In medicine, curated image datasets often employ discrete labels to describe what is known to be a continuous spectrum of healthy to pathological conditions, such as e.g. the Alzheimer's Disease Continuum or other areas where the image plays a pivotal point in diagnosis. We propose an architecture for image stratification based on a conditional variational autoencoder. Our framework, VAESim, leverages a continuous latent space to represent the continuum of disorders and finds clusters during training, which can then be used for image/patient stratification. The core of the method learns a set of prototypical vectors, each associated with a cluster. First, we perform a soft assignment of each data sample to the clusters. Then, we reconstruct the sample based on a similarity measure between the sample embedding and the prototypical vectors of the clusters. To update the prototypical embeddings, we use an exponential moving average of the most similar representations between actual prototypes and samples in the batch size.

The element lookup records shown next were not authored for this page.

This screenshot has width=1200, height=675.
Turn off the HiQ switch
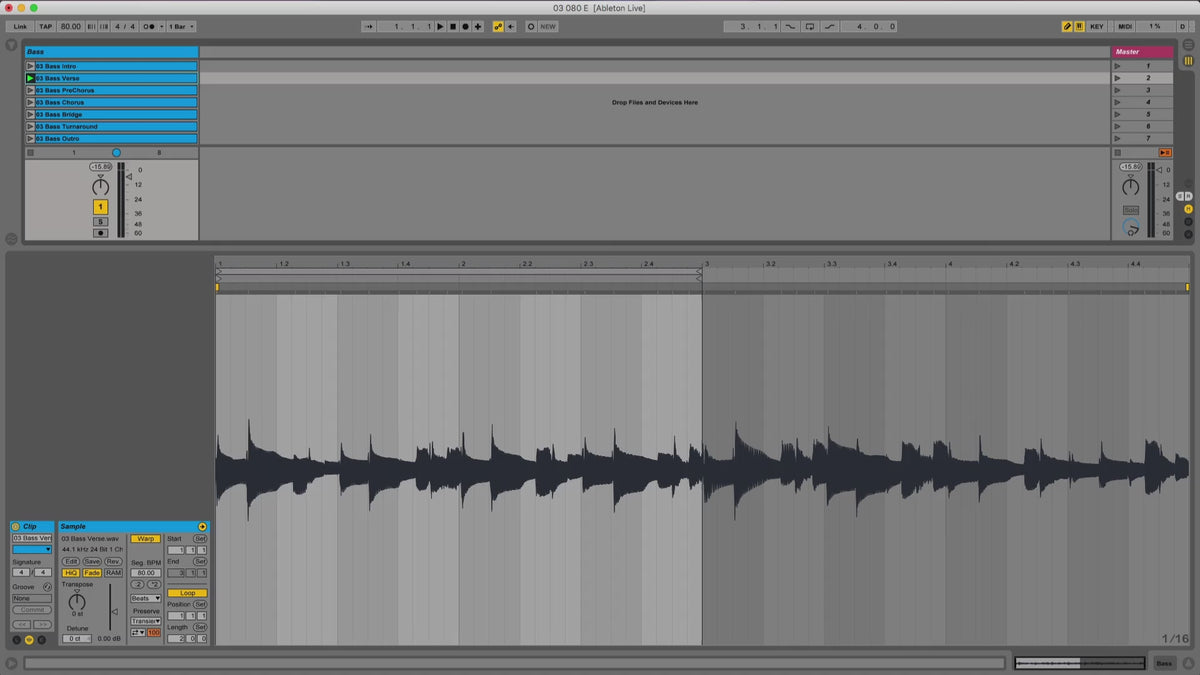coord(71,573)
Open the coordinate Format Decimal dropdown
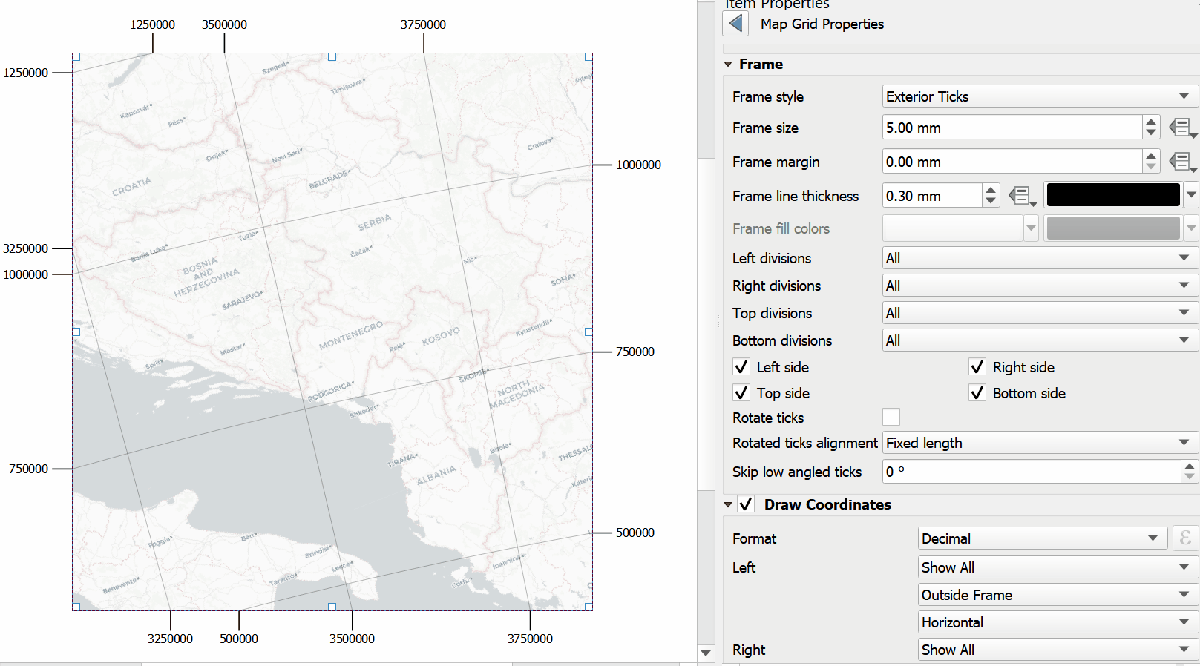The image size is (1200, 666). 1041,538
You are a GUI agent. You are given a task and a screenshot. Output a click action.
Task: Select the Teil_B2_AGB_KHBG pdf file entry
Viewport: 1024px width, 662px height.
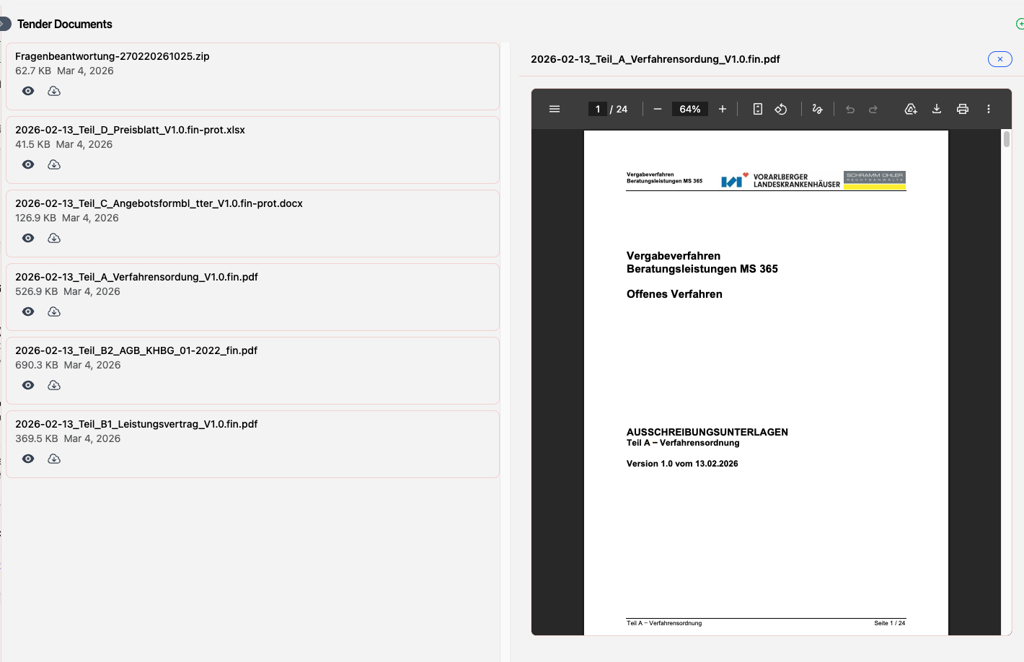tap(136, 351)
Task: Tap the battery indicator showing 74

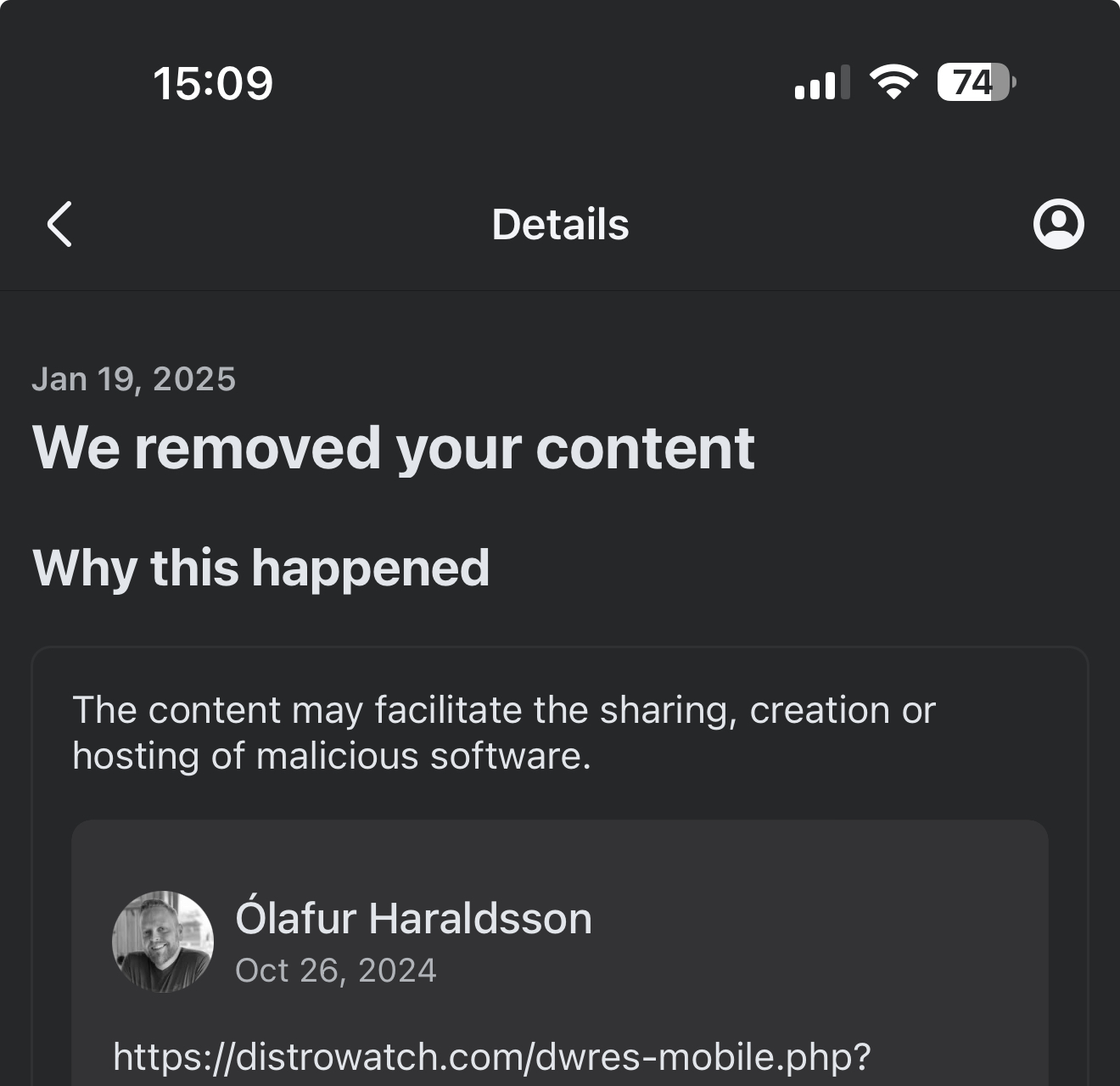Action: coord(976,82)
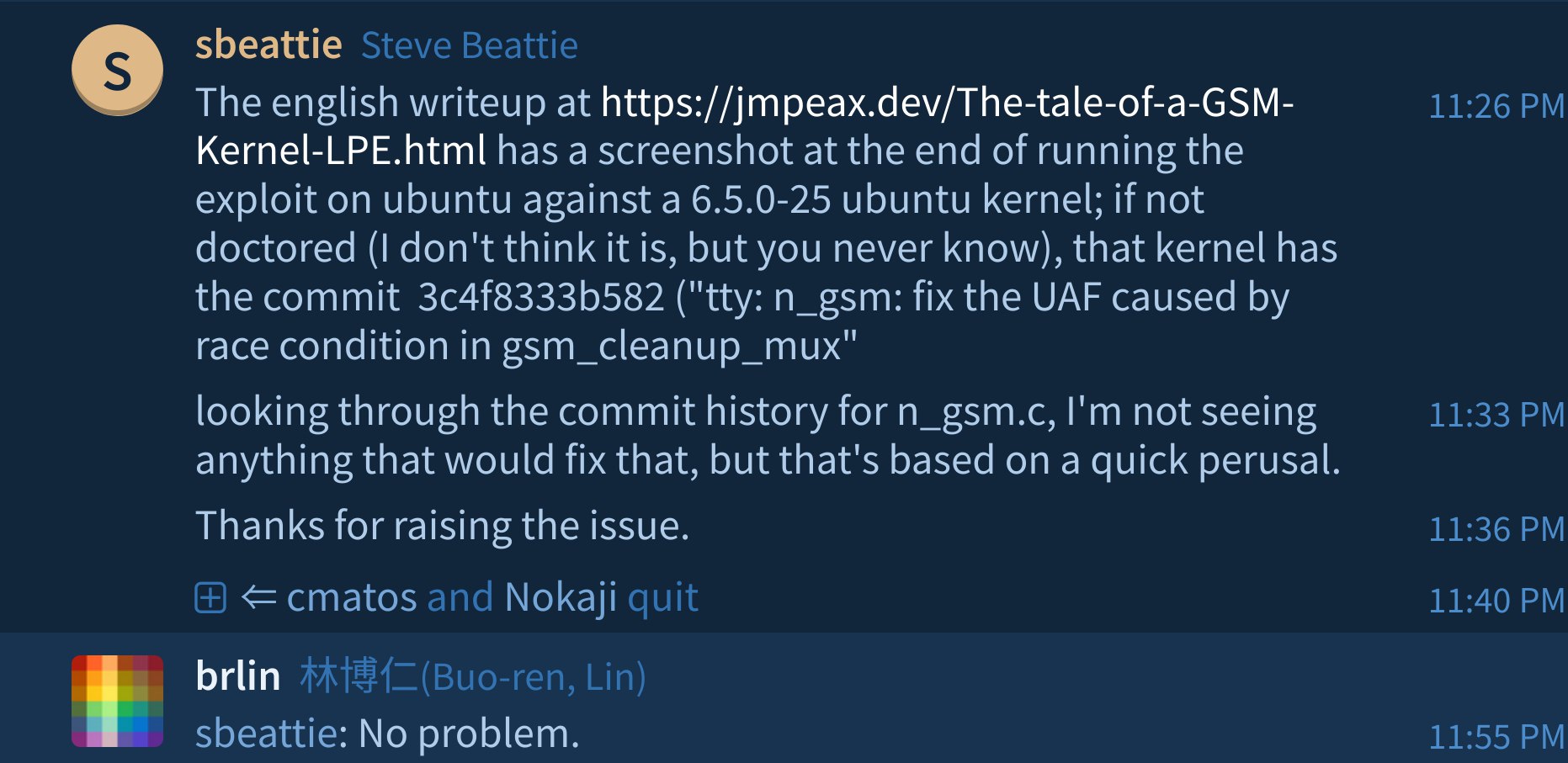This screenshot has height=763, width=1568.
Task: Click the left arrow quit icon
Action: [x=258, y=598]
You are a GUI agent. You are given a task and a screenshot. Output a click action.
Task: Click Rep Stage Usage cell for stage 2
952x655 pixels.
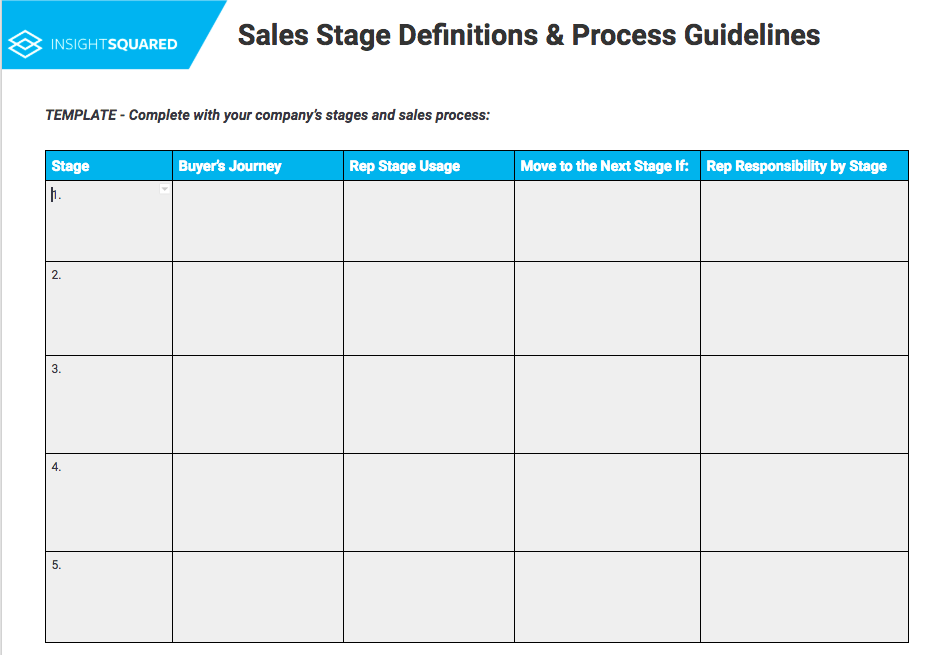click(x=429, y=308)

We test our approach on the MNIST-handwritten digit dataset and on a medical benchmark dataset called PneumoniaMNIST. We demonstrate that our method outperforms baselines in terms of kNN accuracy measured on a classification task against a standard VAE (up to 15% improvement in performance) in both datasets, and also performs at par with classification models trained in a fully supervised way. We also demonstrate how our model outperforms current, end-to-end models for unsupervised stratification.